Beginning with the line containing "Given: Click blank space in Okta password row", write out each line exactly through the end of the listing, and skip all pictures.
[[ SUPPLIED DATA, beginning ]]
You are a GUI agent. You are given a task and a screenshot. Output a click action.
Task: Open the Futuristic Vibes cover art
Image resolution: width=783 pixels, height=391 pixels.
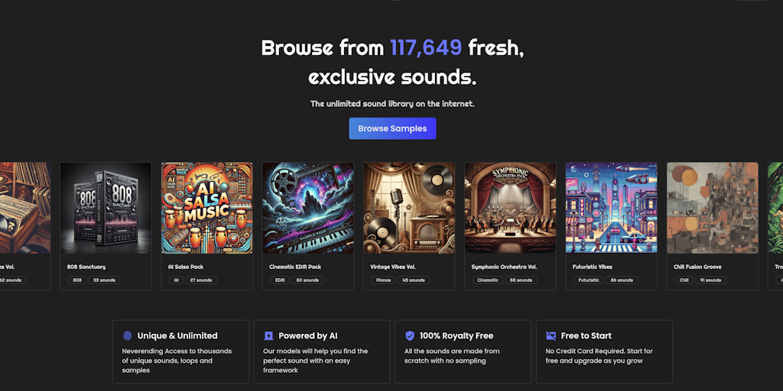pyautogui.click(x=611, y=208)
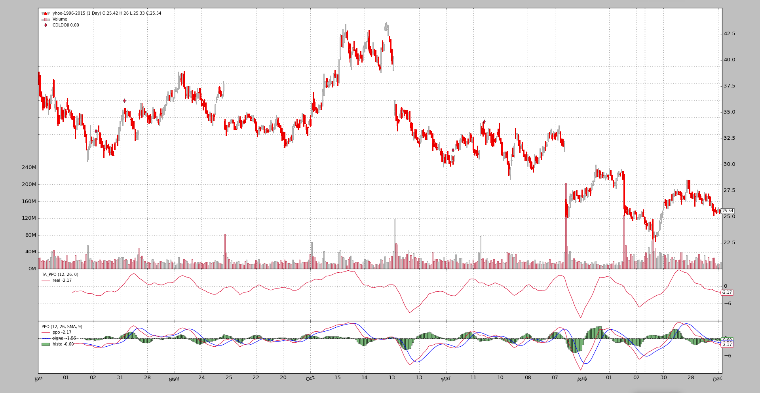The height and width of the screenshot is (393, 760).
Task: Click the 'May' label on the date axis
Action: (x=174, y=379)
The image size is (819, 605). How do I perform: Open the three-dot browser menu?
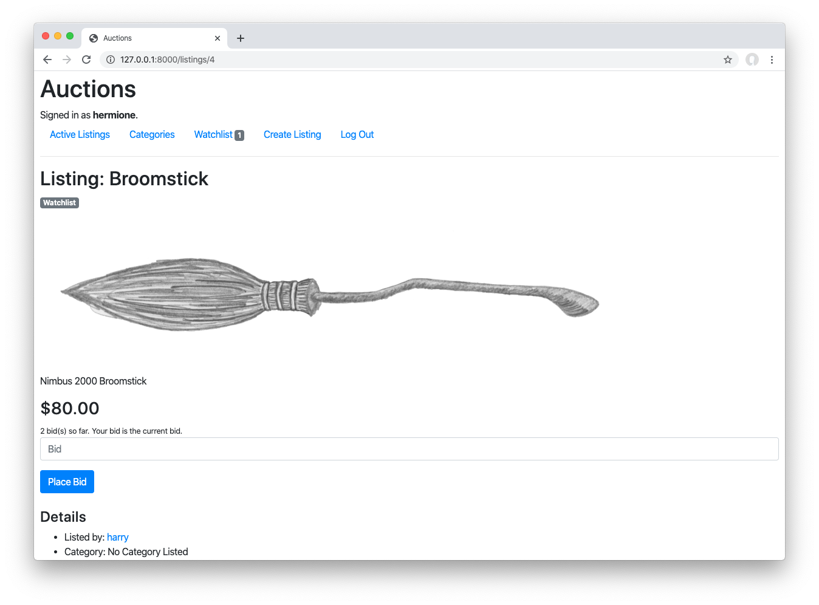tap(772, 60)
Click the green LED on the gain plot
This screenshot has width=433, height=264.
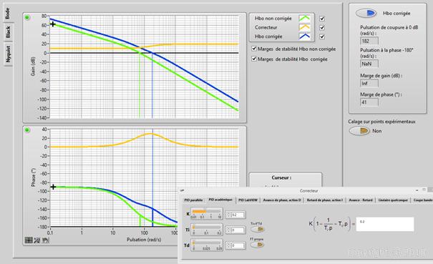(27, 18)
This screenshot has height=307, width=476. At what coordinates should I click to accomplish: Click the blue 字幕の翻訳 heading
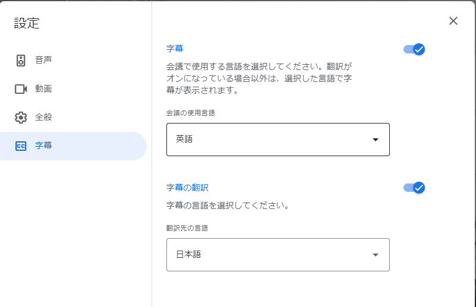(x=187, y=188)
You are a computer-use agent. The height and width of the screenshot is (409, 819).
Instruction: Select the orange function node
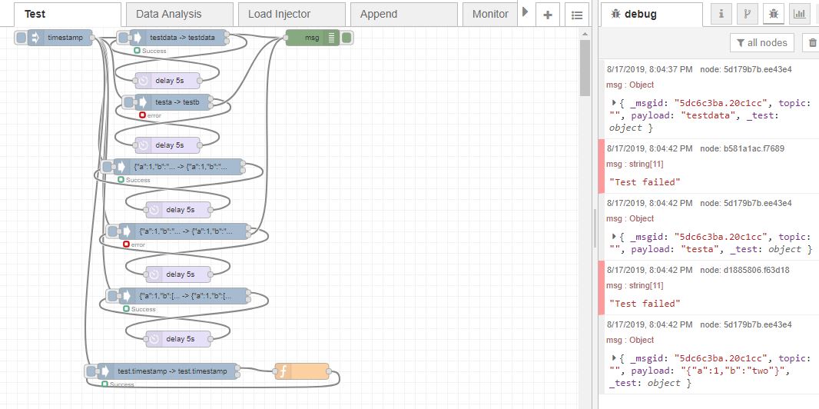(x=302, y=371)
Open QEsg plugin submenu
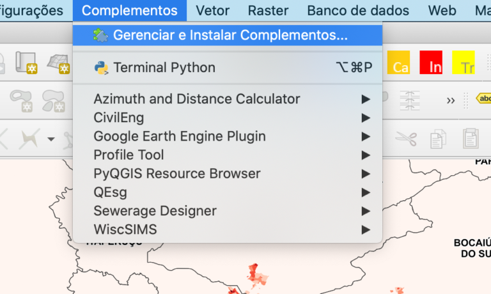Screen dimensions: 491x294 click(x=110, y=192)
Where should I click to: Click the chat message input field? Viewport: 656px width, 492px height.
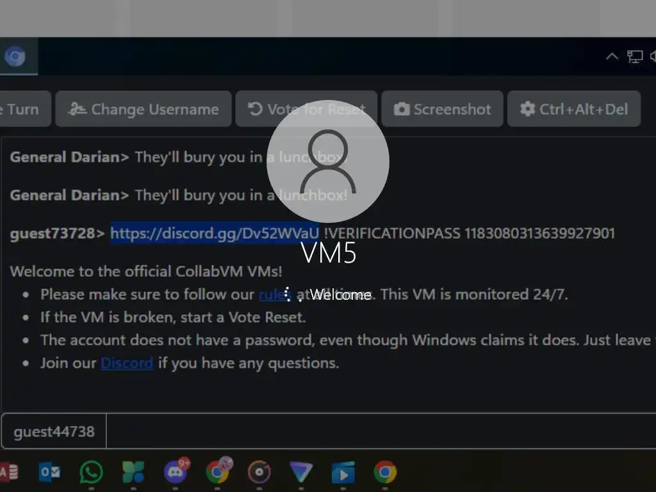[x=381, y=431]
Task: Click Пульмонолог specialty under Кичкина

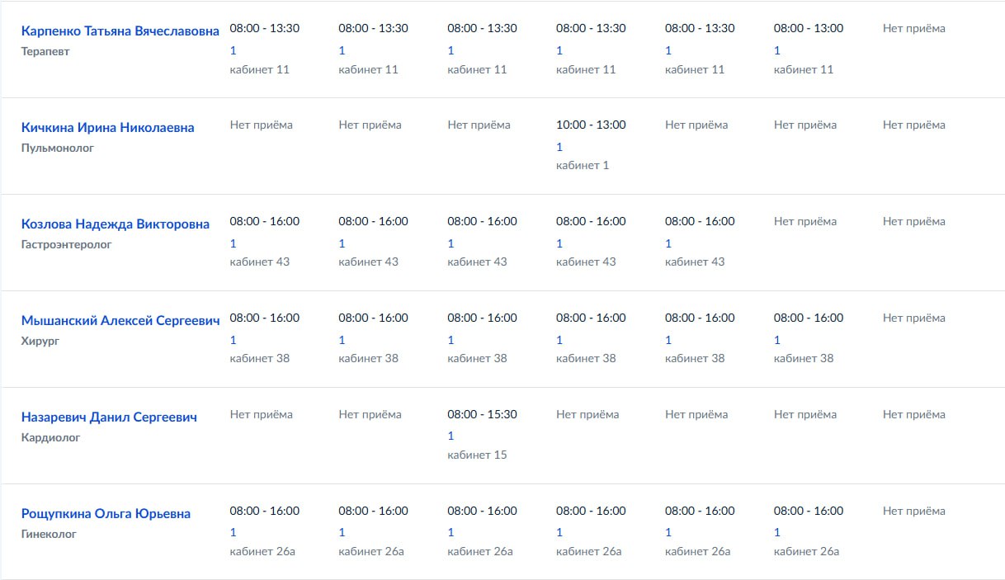Action: point(58,148)

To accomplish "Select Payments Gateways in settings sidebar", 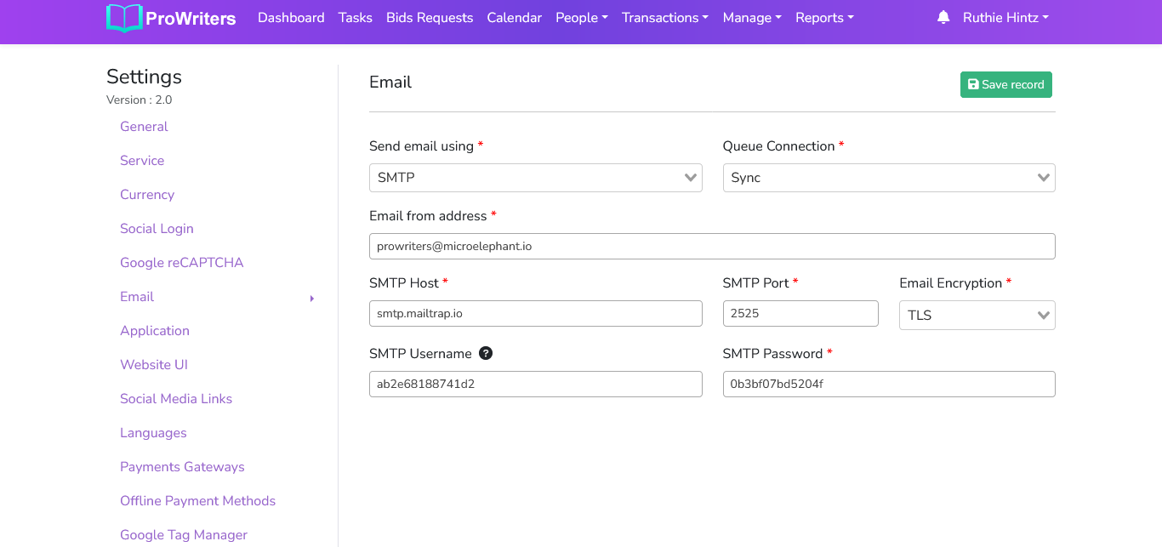I will [x=182, y=466].
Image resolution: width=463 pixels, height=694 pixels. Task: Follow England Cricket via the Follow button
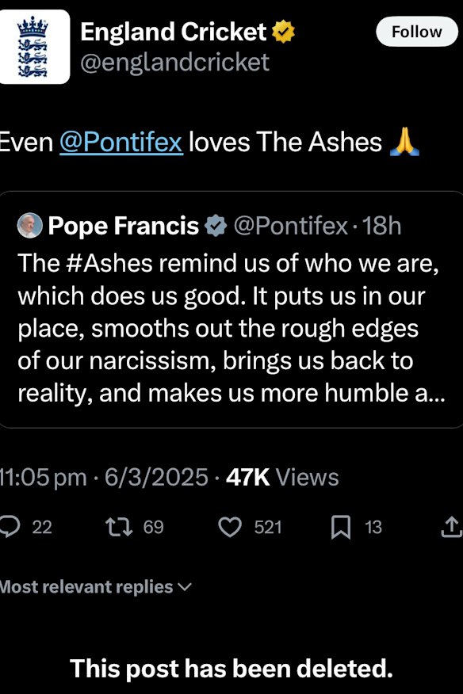pos(417,32)
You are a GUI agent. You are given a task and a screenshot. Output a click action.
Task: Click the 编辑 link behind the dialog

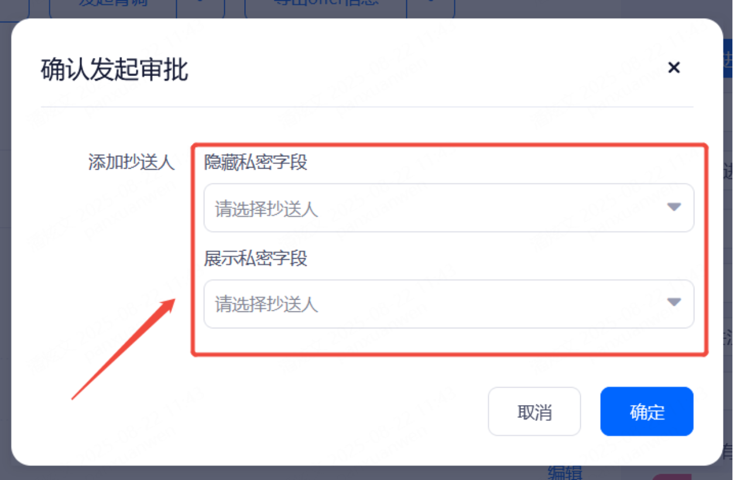click(x=564, y=472)

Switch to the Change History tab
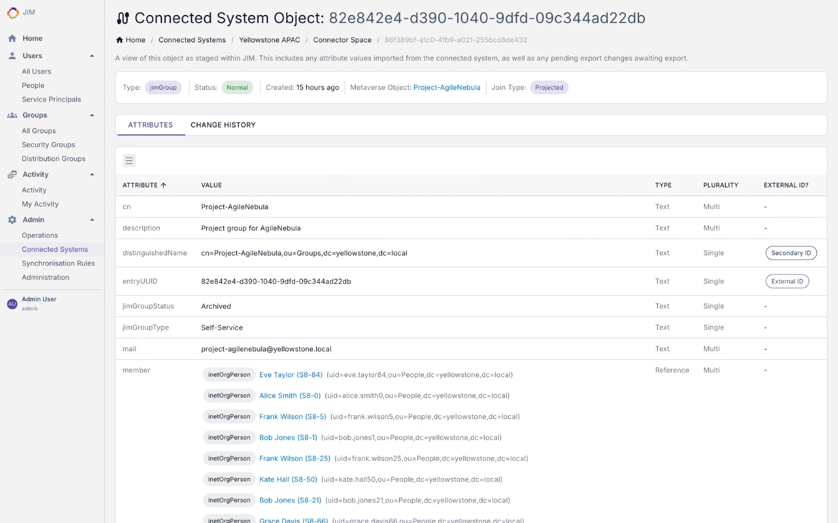pyautogui.click(x=223, y=125)
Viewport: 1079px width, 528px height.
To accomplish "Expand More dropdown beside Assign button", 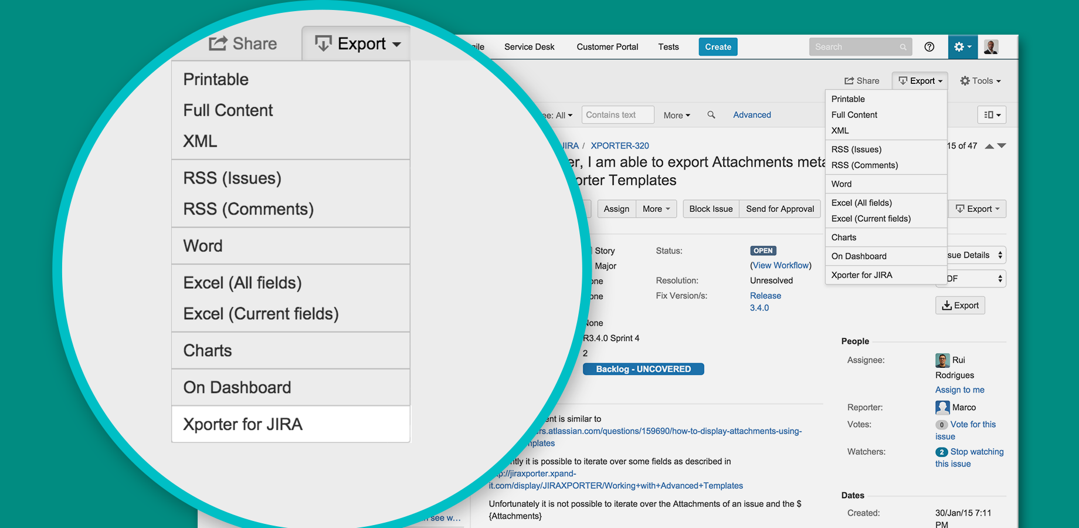I will point(656,209).
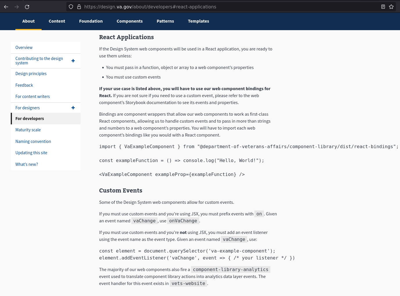Viewport: 400px width, 296px height.
Task: Expand the Contributing to the design system section
Action: [73, 61]
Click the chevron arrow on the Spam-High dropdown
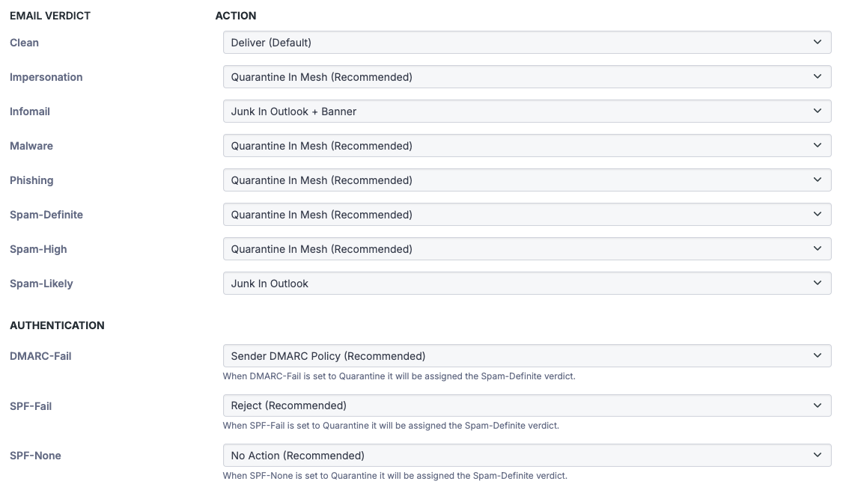 click(817, 249)
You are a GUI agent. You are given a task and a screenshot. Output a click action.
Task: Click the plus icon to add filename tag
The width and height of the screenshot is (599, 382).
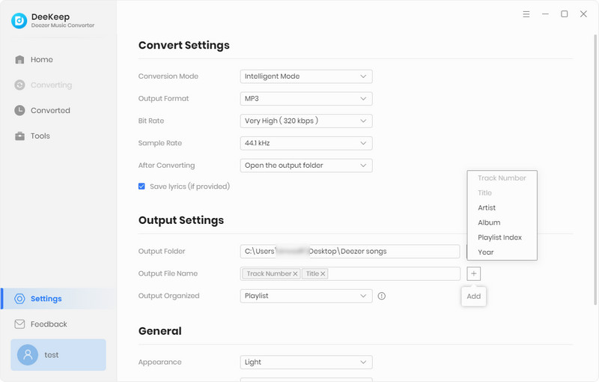pos(474,274)
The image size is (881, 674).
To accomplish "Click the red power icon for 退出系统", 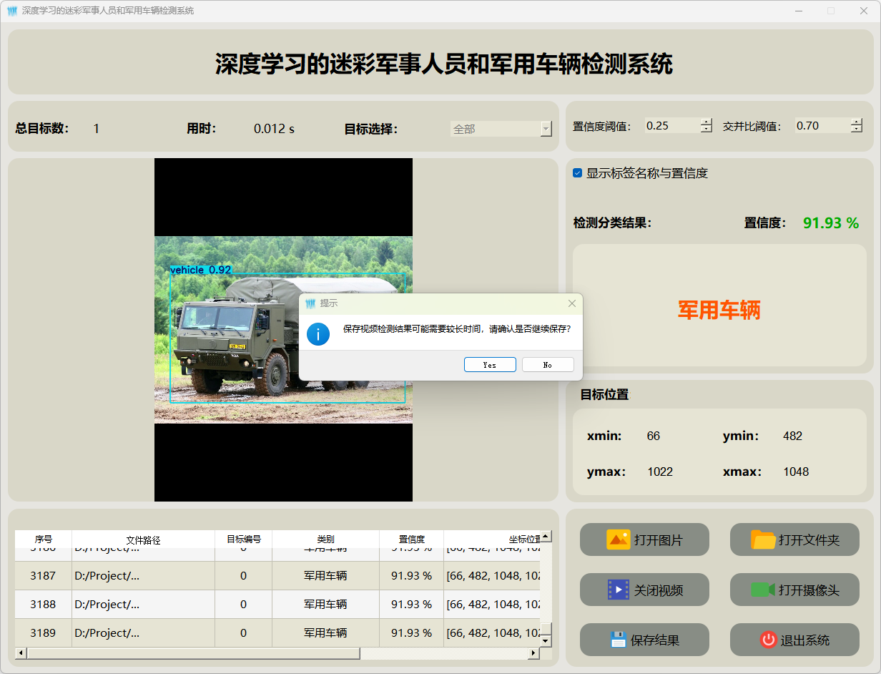I will click(768, 640).
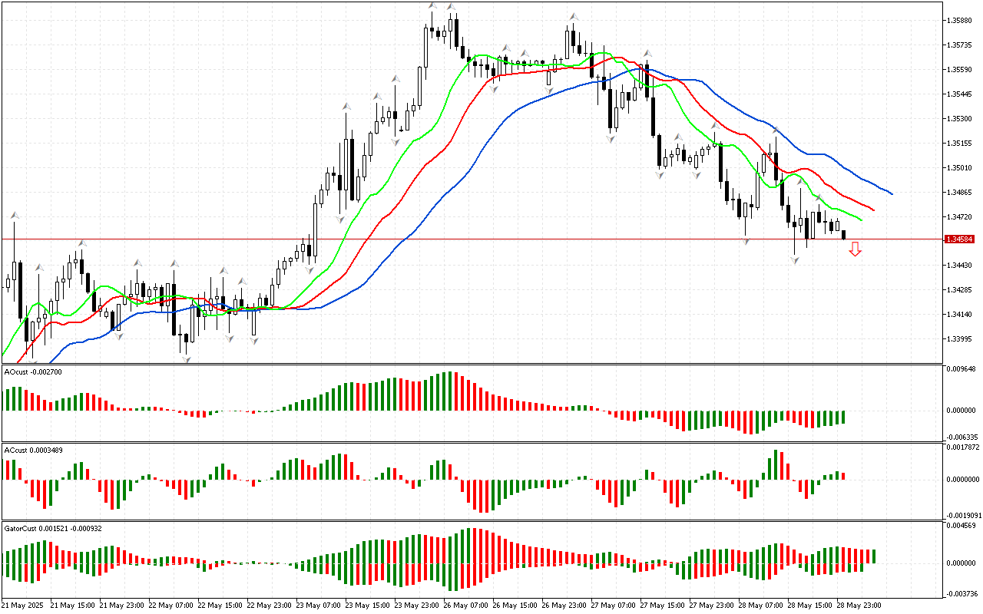
Task: Click the AOcust indicator label
Action: pyautogui.click(x=33, y=371)
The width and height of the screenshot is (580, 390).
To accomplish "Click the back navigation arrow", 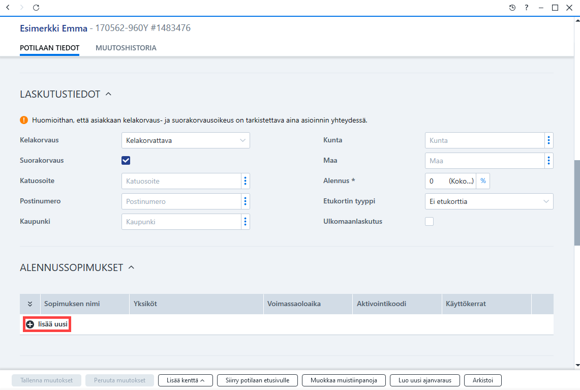I will [8, 8].
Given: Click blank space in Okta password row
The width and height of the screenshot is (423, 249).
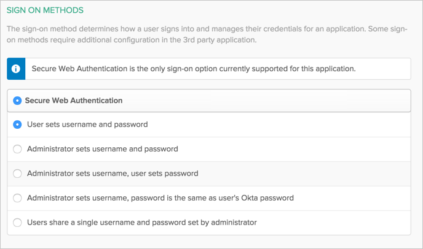Looking at the screenshot, I should coord(357,198).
[[ SUPPLIED DATA, end ]]
ANSWER FOR THIS EXERCISE |
Given: Click blank space in Okta password row
The width and height of the screenshot is (423, 249).
Looking at the screenshot, I should coord(357,198).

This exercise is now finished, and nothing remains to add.